Reuters reported that Google has moved from “laggard to leader” and has broken Wall Street estimations of Alphabet, Google’s parent company. This is significant from this time last year, when investors found Google was falling behind its competitors.
During a post-earnings call on Wednesday, executives from Alphabet were reportedly confident – particularly after the release of Gemini 3, Google’s latest AI model and its ‘most intelligent’ yet, according to its website.
“Overall, we’re seeing our AI investments and infrastructure drive revenue and growth across the board,” CEO Sundar Pichai said, according to Reuters. “We are also seeing significantly higher engagement per user, especially since the launch of Gemini 3.”
He added that the Google Gemini app, which rivals OpenAI’s ChatGPT, surpassed 750 million monthly active users at the end of the December quarter. Although still behind ChatGPT, which exceeds 800 million weekly active users, this is a strong increase for Gemini’s creator.
Gemini 3 has also been integrated into ‘AI Mode’ in Google’s search engine.
Google has been pushing ahead with its AI developments for some time, which led to scrutiny of the company in 2024 for its emissions spiking 13% on account of its AI-enabled data centres.
Recently, the company has been moving ahead with global data centre operations, having made its largest investment in India to date with $15 billion being put into an AI data centre in Andhra Pradesh.

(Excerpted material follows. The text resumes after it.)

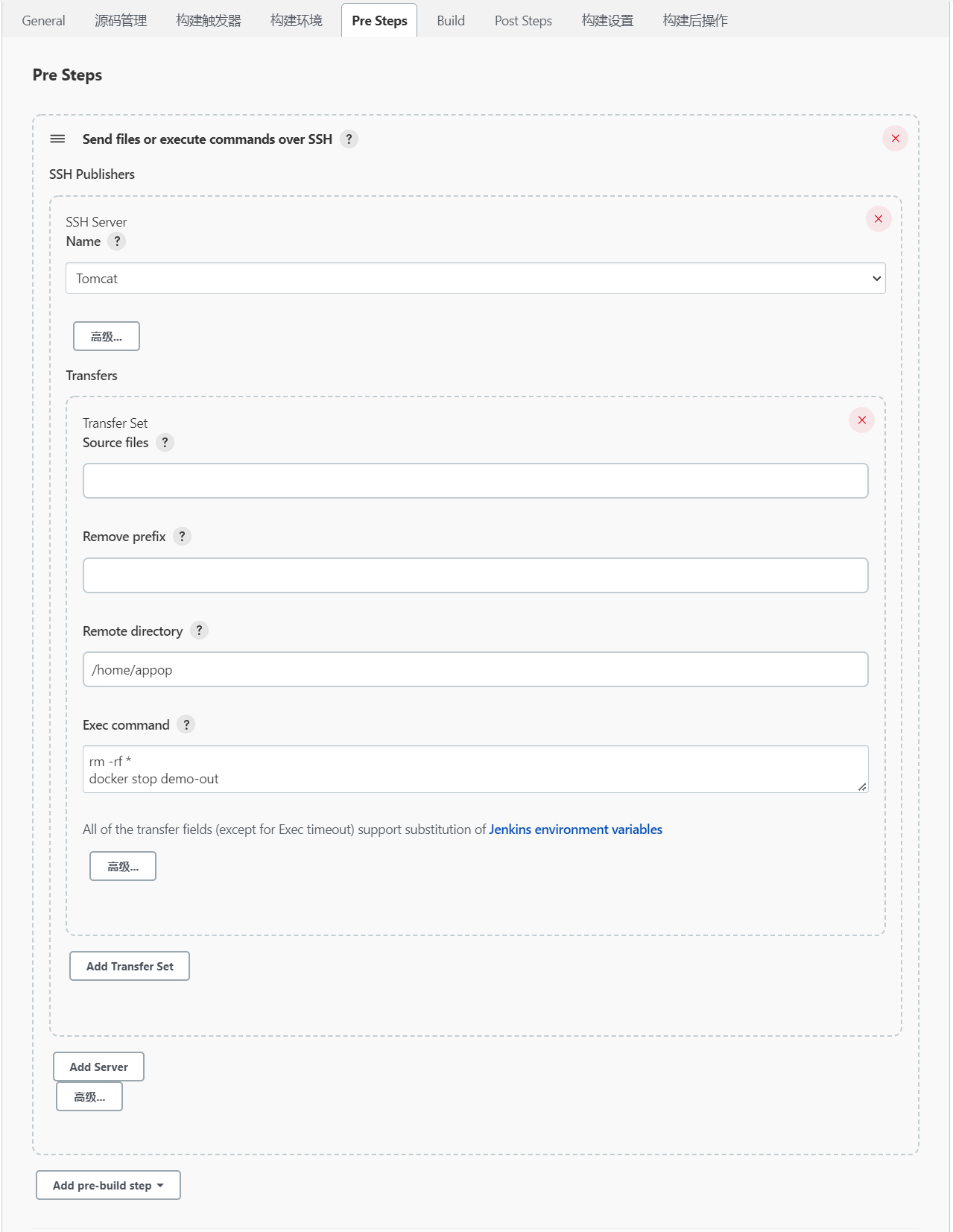Click the Add Server button
The image size is (953, 1232).
click(98, 1067)
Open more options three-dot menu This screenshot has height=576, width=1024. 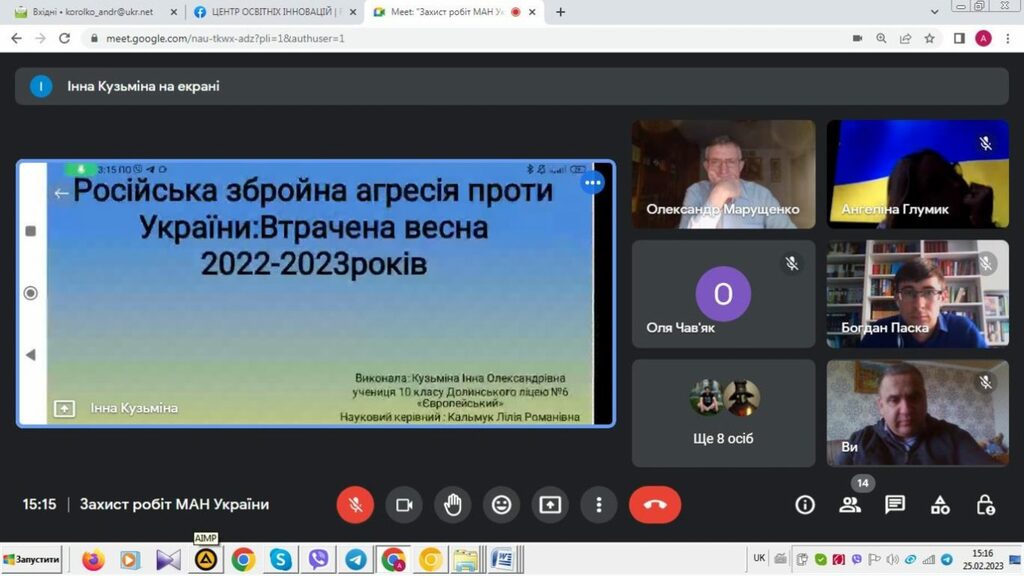pyautogui.click(x=598, y=505)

Likewise, it opened a new data centre in Winschoten, Groningen to help meet growing demand for its AI-powered services and power the AI economy in The Netherlands – in addition to finally committing to a much-anticipated new data centre site in Austria to establish more of a presence in the region.
Whilst Google makes gains, however, Microsoft shares struggled last week – Reuters said – in part due to rising concerns over its reliance on OpenAI. Nvidia and Apple continue to have market capitalisations of more than $4 trillion.
Companies like Intel and Oracle, however, have reportedly struggled to finance AI endeavours. Both of which Capacity has covered recently:
See more:
- Intel CEO ‘disappointed’ as 13% share drop indicates AI data centre struggle
- Could Oracle cut 30,000 jobs to fund AI data centre growth?
Having made a series of multi-billion-dollar deals recently, OpenAI is still losing money – sparking concerns over how the startup could finance the commitments it has made.
Despite this, company CEO Sam Altman said that its newest innovation, the Codex app, is the first time since ChatGPT where he has felt a “ChatGPT moment”.
Speaking at the Cisco AI Summit earlier this week, he said: “The capability of AI feels to me the biggest it’s ever been. We are planning for a world where demand will grow at an accelerated pace each year.”